The Nextflow language
The main file
We can use GitPod for looking and playing with the code. We need to log-in using github and open the project [… test this …].
Then we go to workplace and load the main.nf file.
#!/usr/bin/env nextflow
/*
* Copyright (c) 2021, Centre for Genomic Regulation (CRG).
*
* This file is part of 'CRG_course_NextFlow'.
*
* CRG_course_NextFlow is free software: you can redistribute it and/or modify
* it under the terms of the GNU General Public License as published by
* the Free Software Foundation, either version 3 of the License, or
* (at your option) any later version.
*
* CRG_course_NextFlow is distributed in the hope that it will be useful,
* but WITHOUT ANY WARRANTY; without even the implied warranty of
* MERCHANTABILITY or FITNESS FOR A PARTICULAR PURPOSE. See the
* GNU General Public License for more details.
*
* You should have received a copy of the GNU General Public License
* along with CRG_course_NextFlow. If not, see <http://www.gnu.org/licenses/>.
*/
/*
* This code enables the new Nextflow dsl (domain-specific language).
*/
nextflow.enable.dsl=2
/*
* NextFlow test pipe, Those are comments
* @authors
* Luca Cozzuto <lucacozzuto@gmail.com>
*
*/
/*
* Input parameters: read pairs, reference and output
* The configuration is in nextflow.config file
* Params are stored in the params.config file
*/
// this prevents a warning of undefined parameter
params.help = false
// this prints the input parameters
log.info """
BIOCORE@CRG - N F TESTPIPE
=============================================
reads : ${params.reads}
reference : ${params.reference}
output : ${params.output}
"""
// this prints the help in case you use --help parameter in the command line and it stops the pipeline
if (params.help) {
log.info 'This is the Biocore\'s Nextflow test pipeline'
log.info 'Please define reads, reference and output!\n'
log.info 'Enjoy!'
log.info '\n'
exit 1
}
/*
* Defining the output folders.
*/
fastqcOutputFolder = "${params.output}/ouptut_fastqc"
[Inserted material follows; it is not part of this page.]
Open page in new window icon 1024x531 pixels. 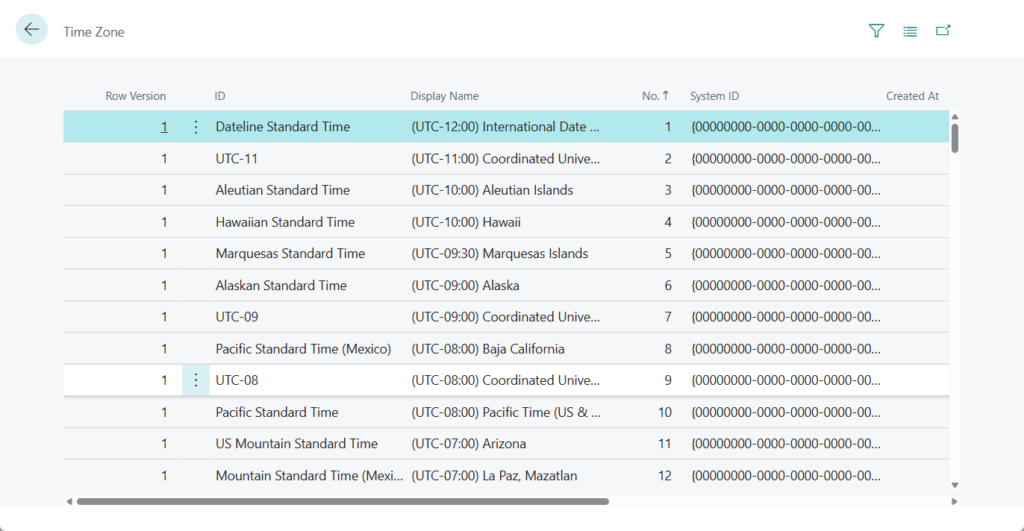coord(943,31)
alnOutputFolder = "${params.output}/ouptut_aln"
multiqcOutputFolder = "${params.output}/ouptut_multiQC"
/*
* Defining the module / subworkflow path, and iclude the elements
*/
subwork_folder = "${projectDir}/subworkflows/"
include { fastqc } from "${subwork_folder}/fastqc" addParams(OUTPUT: fastqcOutputFolder)
include { BOWTIE } from "${subwork_folder}/bowtie" addParams(OUTPUT: alnOutputFolder, LABEL:'twocpus')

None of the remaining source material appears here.